## EXERCISE INSTRUCTIONS
Rewrite the lines of the data below as a numbered list, omitting any blank lines and leaving the pictures out.

## DATA SHOWN
>>>

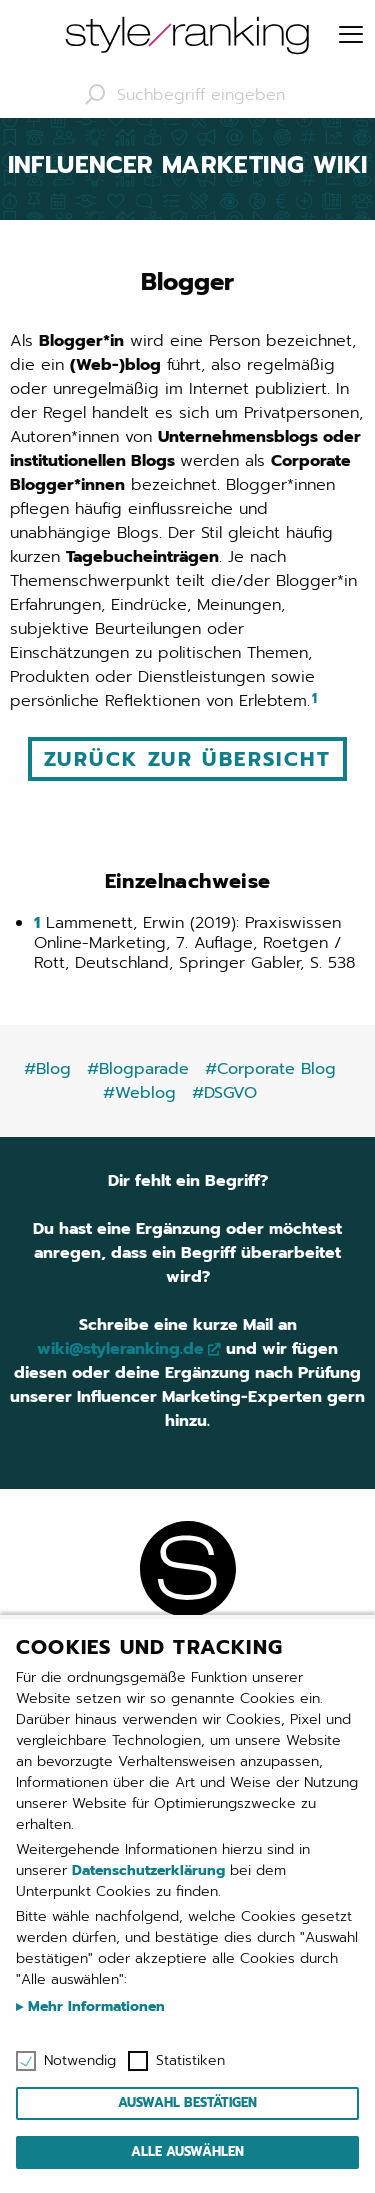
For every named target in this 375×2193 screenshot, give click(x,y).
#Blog (47, 1069)
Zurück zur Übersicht (187, 759)
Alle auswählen (187, 2151)
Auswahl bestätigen (187, 2102)
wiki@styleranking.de (120, 1349)
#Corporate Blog (270, 1069)
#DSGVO (224, 1093)
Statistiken (190, 2061)
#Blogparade (138, 1069)
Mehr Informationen (94, 2006)
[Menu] (351, 36)
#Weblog (139, 1093)
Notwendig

<<<

## PROBLEM SOLUTION
1. For every named target in this 375×2193 screenshot, give click(x,y).
2. #Blog (47, 1069)
3. Zurück zur Übersicht (187, 759)
4. Alle auswählen (187, 2151)
5. Auswahl bestätigen (187, 2102)
6. wiki@styleranking.de (120, 1349)
7. #Corporate Blog (270, 1069)
8. #DSGVO (224, 1093)
9. Statistiken (190, 2061)
10. #Blogparade (138, 1069)
11. Mehr Informationen (94, 2006)
12. [Menu] (351, 36)
13. #Weblog (139, 1093)
14. Notwendig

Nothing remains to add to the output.